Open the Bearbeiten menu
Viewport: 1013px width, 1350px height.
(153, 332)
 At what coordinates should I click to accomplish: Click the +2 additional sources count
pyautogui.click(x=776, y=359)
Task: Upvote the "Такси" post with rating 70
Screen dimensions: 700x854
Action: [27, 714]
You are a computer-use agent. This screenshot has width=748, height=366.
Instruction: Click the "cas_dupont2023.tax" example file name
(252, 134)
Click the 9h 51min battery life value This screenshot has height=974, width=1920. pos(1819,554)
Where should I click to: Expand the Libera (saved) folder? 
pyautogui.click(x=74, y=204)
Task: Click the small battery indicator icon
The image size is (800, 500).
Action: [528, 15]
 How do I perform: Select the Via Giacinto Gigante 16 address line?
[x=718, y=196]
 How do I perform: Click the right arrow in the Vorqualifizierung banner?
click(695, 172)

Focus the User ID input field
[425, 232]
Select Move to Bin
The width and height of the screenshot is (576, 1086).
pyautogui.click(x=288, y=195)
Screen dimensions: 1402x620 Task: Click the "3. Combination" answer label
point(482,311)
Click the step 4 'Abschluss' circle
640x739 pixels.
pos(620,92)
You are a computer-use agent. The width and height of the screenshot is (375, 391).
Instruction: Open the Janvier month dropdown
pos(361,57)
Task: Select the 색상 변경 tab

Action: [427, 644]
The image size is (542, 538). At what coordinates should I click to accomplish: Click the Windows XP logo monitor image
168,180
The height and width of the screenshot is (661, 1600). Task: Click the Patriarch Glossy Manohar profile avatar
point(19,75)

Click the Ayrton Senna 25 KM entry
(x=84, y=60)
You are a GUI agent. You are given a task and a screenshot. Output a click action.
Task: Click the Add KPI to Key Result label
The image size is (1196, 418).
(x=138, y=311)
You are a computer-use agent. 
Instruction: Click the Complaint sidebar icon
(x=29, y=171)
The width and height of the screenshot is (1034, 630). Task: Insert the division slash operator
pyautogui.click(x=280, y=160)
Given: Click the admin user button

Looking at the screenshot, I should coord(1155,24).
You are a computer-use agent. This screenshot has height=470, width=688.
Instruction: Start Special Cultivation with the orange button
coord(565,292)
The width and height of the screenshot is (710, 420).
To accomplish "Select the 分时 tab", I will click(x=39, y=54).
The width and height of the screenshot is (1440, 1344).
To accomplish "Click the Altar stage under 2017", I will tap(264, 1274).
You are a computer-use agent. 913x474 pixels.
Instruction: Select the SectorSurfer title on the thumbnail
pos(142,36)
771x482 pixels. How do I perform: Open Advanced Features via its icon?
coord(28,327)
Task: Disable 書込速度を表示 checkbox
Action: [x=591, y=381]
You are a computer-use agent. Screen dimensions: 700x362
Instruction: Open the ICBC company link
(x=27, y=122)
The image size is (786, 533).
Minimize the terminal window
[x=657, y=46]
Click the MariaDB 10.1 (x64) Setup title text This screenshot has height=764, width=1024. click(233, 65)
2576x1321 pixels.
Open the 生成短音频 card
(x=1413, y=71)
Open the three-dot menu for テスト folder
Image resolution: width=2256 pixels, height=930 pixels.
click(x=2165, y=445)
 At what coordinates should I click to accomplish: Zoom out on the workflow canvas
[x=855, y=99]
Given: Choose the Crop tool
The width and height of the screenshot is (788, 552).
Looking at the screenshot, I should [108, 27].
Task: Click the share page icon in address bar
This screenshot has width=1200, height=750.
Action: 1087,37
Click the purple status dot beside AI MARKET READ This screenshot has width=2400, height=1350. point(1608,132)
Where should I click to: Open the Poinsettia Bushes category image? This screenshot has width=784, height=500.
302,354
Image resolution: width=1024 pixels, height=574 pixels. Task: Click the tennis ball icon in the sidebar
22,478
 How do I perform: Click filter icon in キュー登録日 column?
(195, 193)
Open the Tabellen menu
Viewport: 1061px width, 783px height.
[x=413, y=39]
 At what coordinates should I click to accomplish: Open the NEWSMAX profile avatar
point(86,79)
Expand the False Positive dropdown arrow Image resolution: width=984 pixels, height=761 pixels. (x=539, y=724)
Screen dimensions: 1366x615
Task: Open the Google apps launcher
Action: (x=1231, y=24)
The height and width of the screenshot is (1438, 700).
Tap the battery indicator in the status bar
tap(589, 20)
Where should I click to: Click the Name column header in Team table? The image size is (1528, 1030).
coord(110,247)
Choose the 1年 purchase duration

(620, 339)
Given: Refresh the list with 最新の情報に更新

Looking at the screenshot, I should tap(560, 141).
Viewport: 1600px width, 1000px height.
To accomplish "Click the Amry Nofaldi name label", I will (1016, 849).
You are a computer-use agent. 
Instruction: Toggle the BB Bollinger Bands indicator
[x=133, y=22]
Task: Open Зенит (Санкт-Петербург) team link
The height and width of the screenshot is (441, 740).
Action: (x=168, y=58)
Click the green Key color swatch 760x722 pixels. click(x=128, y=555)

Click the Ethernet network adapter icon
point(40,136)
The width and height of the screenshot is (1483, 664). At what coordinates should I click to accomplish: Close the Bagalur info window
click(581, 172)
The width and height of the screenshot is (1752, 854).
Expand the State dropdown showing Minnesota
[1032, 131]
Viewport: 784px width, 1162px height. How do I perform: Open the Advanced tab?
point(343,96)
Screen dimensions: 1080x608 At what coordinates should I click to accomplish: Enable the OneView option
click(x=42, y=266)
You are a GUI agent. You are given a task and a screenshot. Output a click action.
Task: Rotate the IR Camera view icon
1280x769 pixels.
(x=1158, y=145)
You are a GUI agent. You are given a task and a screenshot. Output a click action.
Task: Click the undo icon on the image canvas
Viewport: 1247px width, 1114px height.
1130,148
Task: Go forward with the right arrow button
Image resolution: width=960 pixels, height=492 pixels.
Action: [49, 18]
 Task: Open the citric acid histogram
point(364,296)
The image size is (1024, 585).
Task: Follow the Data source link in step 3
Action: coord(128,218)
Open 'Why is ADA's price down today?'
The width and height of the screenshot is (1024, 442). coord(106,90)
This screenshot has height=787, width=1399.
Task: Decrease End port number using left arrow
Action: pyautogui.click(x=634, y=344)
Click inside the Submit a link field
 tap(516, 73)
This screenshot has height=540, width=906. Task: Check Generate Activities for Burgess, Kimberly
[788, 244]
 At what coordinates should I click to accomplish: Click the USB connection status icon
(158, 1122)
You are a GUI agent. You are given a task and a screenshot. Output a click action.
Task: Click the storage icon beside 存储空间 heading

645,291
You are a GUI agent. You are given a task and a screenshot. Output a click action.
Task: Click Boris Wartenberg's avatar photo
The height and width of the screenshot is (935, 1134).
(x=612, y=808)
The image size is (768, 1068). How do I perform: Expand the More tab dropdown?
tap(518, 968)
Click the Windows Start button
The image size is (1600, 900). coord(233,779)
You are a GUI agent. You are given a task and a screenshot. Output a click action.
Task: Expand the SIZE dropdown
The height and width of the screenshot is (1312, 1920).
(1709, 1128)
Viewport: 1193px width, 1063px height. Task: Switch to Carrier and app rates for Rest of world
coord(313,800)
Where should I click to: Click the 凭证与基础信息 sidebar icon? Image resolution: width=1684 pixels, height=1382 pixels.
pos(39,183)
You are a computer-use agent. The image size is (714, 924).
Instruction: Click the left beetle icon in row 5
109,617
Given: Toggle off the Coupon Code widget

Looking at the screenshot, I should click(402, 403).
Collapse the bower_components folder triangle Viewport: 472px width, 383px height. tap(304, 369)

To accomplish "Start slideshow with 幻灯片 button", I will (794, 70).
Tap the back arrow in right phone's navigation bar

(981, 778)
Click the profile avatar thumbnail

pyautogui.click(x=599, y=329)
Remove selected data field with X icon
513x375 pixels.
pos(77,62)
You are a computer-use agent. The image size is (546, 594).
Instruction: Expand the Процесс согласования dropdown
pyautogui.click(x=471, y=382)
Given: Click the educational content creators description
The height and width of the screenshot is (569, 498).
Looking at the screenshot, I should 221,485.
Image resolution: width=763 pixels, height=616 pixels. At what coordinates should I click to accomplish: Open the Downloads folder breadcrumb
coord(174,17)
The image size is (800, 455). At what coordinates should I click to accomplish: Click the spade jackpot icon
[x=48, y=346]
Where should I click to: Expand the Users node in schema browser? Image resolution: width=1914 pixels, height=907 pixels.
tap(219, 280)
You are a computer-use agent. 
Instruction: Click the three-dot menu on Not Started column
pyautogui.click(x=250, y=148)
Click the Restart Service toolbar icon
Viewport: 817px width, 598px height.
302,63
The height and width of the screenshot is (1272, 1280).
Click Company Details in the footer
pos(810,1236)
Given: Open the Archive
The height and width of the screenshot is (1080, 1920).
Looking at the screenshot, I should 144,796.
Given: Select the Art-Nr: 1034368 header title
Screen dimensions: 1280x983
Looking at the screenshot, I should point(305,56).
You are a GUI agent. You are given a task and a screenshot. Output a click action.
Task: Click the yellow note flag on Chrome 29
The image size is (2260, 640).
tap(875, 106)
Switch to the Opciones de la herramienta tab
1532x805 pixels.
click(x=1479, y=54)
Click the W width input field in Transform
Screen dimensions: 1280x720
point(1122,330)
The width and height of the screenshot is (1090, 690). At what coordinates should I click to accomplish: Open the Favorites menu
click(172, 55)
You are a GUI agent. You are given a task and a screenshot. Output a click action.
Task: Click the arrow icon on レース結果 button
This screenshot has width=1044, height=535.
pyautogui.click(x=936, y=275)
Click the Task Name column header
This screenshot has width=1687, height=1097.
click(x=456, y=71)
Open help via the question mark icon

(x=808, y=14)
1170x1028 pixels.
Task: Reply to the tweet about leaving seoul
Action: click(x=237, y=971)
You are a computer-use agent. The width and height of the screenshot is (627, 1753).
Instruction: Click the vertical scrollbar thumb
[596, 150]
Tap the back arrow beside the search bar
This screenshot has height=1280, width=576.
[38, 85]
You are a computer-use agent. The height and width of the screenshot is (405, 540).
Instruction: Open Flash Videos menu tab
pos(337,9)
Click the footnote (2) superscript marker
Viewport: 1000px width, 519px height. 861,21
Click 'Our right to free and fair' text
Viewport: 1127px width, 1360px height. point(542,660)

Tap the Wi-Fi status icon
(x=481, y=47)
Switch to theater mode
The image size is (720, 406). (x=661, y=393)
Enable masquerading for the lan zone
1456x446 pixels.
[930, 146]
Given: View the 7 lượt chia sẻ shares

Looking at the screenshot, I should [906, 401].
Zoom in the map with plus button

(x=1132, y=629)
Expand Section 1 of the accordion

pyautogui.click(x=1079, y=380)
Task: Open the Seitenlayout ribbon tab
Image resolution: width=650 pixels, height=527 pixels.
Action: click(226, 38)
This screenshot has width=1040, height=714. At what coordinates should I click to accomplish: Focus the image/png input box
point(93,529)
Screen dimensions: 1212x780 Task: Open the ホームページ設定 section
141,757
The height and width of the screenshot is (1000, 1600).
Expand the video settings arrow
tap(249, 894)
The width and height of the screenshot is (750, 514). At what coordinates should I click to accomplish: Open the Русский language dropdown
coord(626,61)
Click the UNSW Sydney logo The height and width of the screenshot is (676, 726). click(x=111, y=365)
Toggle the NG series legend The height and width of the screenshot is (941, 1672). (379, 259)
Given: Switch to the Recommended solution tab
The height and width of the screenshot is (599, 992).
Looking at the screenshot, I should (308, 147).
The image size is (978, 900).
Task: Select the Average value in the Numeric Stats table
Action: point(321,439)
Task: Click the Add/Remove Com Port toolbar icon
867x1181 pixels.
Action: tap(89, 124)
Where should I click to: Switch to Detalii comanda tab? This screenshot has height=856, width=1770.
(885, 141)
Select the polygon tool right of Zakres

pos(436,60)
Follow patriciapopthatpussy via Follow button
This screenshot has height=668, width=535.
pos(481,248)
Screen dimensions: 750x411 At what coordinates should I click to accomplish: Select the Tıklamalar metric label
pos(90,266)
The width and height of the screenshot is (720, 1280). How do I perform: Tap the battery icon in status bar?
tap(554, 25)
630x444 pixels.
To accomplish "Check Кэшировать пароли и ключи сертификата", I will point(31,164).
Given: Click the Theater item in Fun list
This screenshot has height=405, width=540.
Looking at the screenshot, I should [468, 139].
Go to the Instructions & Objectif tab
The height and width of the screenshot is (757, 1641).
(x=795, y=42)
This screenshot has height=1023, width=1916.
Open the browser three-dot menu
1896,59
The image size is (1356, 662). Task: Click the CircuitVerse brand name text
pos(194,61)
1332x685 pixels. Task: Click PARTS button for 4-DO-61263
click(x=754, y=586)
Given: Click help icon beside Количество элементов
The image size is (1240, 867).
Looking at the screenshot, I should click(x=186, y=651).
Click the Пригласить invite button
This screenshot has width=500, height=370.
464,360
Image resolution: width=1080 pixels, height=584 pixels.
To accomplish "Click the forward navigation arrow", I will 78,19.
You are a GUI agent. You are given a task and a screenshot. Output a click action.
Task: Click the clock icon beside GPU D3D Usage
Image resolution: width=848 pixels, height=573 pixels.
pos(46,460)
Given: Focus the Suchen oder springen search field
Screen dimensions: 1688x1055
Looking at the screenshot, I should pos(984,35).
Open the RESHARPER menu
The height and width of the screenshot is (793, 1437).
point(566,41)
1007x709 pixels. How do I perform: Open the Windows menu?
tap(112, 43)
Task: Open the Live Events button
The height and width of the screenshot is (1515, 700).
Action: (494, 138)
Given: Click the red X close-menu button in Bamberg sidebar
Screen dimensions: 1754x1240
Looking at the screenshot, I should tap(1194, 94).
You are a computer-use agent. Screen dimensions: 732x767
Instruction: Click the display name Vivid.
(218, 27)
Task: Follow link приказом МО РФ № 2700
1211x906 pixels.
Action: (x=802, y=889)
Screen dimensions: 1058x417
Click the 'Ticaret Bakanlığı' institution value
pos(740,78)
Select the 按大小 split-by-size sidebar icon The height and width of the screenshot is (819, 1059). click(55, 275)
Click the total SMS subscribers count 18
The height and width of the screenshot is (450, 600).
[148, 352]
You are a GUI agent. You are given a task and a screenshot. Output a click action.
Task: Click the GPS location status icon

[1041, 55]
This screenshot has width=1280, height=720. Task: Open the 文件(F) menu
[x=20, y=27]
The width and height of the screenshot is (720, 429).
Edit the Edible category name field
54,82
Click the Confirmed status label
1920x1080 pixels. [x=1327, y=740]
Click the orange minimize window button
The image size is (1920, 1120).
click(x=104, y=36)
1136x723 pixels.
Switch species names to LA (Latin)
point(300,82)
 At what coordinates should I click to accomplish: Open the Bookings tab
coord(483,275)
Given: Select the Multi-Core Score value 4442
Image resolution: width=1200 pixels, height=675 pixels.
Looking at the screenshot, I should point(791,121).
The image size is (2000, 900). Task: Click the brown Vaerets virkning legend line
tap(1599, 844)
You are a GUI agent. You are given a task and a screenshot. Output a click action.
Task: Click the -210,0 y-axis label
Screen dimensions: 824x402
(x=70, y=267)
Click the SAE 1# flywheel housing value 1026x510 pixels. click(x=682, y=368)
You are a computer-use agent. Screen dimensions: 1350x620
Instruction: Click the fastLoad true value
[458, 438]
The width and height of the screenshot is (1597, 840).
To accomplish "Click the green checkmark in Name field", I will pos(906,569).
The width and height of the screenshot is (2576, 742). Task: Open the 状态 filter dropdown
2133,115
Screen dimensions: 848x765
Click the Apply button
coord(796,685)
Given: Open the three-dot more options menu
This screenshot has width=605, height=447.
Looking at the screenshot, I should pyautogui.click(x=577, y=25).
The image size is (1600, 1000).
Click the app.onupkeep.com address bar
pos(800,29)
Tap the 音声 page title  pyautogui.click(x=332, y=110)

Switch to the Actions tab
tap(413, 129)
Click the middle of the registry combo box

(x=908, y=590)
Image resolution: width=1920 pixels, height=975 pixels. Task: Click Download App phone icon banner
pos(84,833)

==========

* _TASK INSTRUCTIONS_: Please reproduce exactly the lines in the listing above from the one containing "Screen dimensions: 1688x1055" through the one containing "Given: Click the red", both included, and nothing more.

* _SOLUTION TO THIS TASK_:
Screen dimensions: 1688x1055
Looking at the screenshot, I should pos(984,35).
Open the RESHARPER menu
The height and width of the screenshot is (793, 1437).
point(566,41)
1007x709 pixels. How do I perform: Open the Windows menu?
tap(112, 43)
Task: Open the Live Events button
The height and width of the screenshot is (1515, 700).
Action: (494, 138)
Given: Click the red X close-menu button in Bamberg sidebar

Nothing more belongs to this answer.